Die dritte Generation mit vier völlig neuen Gesichtern hatte dieselben Probleme: bis auf Manuel Neuer nix als Troubles. Simon Rolfes als Verletzungs-Pechmarie, Jermaine Jones als Kevin der Zweite - die Skandalnudel hat mittlerweile sogar die Staatsbürgerschaft abgegeben, und, äh, wer war nochmal Tobias Weis?

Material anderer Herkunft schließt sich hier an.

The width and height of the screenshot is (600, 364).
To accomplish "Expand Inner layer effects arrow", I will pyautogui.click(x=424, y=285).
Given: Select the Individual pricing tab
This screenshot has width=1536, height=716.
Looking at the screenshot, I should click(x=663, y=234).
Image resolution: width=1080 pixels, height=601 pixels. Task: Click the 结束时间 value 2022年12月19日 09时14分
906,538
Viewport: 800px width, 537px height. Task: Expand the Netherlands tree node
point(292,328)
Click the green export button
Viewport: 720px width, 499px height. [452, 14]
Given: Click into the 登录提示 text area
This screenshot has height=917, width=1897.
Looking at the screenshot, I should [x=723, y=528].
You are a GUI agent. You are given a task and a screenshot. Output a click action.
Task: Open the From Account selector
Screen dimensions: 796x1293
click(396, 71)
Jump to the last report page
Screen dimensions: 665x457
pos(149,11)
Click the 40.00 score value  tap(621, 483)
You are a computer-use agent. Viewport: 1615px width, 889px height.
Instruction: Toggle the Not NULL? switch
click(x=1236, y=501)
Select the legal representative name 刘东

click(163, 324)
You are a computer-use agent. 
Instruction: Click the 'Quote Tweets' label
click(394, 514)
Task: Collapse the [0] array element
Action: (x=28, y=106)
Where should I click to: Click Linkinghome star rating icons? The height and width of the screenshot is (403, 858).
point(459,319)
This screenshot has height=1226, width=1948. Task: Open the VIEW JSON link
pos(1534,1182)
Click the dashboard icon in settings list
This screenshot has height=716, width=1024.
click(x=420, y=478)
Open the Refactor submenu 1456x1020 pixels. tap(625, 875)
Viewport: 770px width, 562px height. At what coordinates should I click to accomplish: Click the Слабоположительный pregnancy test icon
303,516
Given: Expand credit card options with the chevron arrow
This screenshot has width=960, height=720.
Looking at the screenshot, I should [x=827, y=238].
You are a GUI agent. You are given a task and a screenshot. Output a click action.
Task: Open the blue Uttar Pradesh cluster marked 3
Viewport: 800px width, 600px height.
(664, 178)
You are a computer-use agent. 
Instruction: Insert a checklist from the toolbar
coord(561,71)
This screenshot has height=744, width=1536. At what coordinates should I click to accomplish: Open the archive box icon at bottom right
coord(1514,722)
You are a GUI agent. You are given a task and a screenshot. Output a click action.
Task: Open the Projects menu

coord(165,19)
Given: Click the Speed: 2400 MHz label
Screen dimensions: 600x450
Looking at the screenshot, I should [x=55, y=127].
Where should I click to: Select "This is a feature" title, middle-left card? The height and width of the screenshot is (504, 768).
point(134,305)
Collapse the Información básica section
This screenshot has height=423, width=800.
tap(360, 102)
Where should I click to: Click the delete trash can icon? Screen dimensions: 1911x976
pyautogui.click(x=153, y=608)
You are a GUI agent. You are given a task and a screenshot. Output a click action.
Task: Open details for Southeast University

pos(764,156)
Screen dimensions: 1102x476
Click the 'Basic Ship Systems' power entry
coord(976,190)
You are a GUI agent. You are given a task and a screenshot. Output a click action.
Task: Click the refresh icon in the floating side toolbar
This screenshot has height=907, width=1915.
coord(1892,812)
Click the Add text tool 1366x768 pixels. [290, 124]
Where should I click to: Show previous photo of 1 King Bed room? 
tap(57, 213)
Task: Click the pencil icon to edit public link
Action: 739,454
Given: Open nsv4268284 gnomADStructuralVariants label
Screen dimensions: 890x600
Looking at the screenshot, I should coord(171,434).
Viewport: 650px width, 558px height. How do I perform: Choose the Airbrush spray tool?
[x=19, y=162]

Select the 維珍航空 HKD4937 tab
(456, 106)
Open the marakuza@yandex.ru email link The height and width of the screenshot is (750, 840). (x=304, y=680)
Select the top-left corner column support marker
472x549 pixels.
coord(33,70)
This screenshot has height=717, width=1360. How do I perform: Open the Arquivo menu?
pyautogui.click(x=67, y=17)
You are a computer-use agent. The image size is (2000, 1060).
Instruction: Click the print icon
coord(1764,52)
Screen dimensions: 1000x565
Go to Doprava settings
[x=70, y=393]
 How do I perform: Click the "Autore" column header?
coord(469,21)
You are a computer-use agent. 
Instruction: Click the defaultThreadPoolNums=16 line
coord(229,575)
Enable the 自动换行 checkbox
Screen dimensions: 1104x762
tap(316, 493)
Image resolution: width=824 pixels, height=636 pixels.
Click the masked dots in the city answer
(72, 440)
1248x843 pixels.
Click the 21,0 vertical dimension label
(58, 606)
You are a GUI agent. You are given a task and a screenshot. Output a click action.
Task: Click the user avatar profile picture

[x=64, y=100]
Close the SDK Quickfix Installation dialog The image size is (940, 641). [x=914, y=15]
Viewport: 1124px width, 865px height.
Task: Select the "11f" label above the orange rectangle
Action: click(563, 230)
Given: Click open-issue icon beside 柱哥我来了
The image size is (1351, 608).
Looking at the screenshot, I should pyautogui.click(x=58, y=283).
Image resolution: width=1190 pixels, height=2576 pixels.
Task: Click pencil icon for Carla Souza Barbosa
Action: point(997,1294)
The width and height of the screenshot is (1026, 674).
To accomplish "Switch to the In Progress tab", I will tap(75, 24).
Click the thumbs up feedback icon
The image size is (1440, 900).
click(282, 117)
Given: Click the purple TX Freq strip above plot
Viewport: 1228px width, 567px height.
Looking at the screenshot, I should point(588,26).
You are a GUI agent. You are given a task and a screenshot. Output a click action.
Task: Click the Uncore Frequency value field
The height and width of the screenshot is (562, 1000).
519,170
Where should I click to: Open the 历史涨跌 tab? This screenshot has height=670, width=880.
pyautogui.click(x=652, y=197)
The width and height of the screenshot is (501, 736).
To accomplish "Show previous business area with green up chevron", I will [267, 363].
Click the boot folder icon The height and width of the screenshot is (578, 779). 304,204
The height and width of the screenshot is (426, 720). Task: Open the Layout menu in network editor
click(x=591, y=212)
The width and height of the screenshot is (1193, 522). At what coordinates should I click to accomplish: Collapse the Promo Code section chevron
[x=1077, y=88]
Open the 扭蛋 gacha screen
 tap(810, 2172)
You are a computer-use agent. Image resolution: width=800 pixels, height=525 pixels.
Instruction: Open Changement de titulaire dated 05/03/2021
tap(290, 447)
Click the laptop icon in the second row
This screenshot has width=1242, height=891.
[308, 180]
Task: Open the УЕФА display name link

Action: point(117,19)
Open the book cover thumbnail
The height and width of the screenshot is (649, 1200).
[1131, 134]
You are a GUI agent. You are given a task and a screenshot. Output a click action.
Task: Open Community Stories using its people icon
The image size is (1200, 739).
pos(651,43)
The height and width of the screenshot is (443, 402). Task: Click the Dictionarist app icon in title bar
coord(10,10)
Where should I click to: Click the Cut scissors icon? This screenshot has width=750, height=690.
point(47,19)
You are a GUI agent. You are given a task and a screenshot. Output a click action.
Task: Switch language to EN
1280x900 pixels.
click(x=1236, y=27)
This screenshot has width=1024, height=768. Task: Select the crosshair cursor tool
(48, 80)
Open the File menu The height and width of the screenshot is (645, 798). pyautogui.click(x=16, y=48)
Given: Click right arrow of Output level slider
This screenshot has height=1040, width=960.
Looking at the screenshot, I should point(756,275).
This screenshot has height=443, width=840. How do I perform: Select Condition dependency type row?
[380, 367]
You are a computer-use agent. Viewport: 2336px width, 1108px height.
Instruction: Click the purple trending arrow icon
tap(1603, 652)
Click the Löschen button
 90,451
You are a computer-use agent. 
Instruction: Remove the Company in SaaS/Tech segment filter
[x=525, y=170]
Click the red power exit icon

Skandalnudeln und andere Sündenböcke

Generation 4 sieht bis jetzt noch ganz gut aus - neben Neuer sind Mesut Özil, Mats Hummels und Benedikt Höwedes dabei. Und man kann den dreien angesichts der Karriere-Kurven ihrer Vorgänger nur das Beste wünschen - oder sie besser gleich in die nächste Santeria-Bude schicken.

Österreichs Nutella-Boys brauchen sich hinter der deutschen Bilanz nicht zu verstecken. 2007, vor der Heim-EM 2008 weitete Nutella den Deal auch zu uns aus - und der Fluch des Käpt'n Nuss schwappte rüber: zwei der vier Akteure wurden nicht nominiert (Mark Janko und Andi Dober), einer bekam knapp vor dem Turnier eine mysteriöse Magenblutung (Helge Payer) und auch Andreas Ivanschitz brachten weder Euro noch Nutella-Spot viel Glück.

Die zweite Österreich-Generation von 2009 ist ein Spürchen cleverer aufgestellt: immerhin sind mit Janko und Stefan Maierhofer zwei Teamspieler dabei. Allerdings stellt Andi Dober, der seit 2007 von Pacult und dem Hofmann-Loch fast bewusstlos geprügelte Sündenbock, eindeutig keine Erfolgsgeschichte dar - und als vierten Mann Ivica Vastic, den längst zurückgetretenen Oldie zu nehmen, zeigt wieviel Angst vor den Nutella-Fluch bereits kursiert - es dürfte sich gar kein Aktiver mehr finden, der das Risiko auf sich nimmt.

Der Fuch, der über den Nutella-Boys liegt, wurde bereits von hochwissenschaftlichen Fachpublikationen wie dem Galileo-Magazin untersucht - nun aber erreicht der Spuk eine neue Qualität.

"Es schmeckt einfach ekelhaft."

"Eiweiß, Calzium, Eisen und Vitamine", sagt die Allgemeine Nutellawerbung aus dem Jahr 1973, wären die vier Grundbestandteile des Aufstrichs, und ein blonder Bub fährt sich angesichts eines schön bestrichenen Stücks Weißbrot mit der Zunge über die Lippen, zur Zufriedenheit seiner ebenso blonden Mutter.

Ja, Schnecken.
Seit heute wissen wir, dass es doch nur Fett und Zucker ist (wer hätte das gedacht). Und weil die US-Gerichtsbarkeit tatsächlich so funktioniert, wie das in Boston Legal vorgespielt wird, kann man aus diesem Nichts auch eine Millionenklage machen.

Wirklich witzig ist ja auch nur eine Fußnote dieser Geschichte. Dass nämlich die Ferrero-Chemiker, pardon, die Hersteller der gesunden Creme, so zitiert werden: "Wir haben im Labor versucht, ein Nutella light oder Kinder-Schokolade mit viel weniger Zucker und Fett zu fabrizieren, aber wir schaffen es nicht: Es schmeckt einfach ekelhaft."

Word. Endlich sagt's einer. Fett schmeckt leiwand, Zucker ist super - alles andere schmeckt nur kotzikotzi. Das allerdings als gesund oder gut für Leistungssportler zu verkaufen - das kann man schon als Irreführung bezeichnen. Und wer so blöd ist derlei zuzugeben, der wird wohl auch zurecht geklagt.
Von irgendwoher höre ich den alten Käpt'n Nuss unverhohlen lachen; in all seiner aufgestauten Gehässigkeit.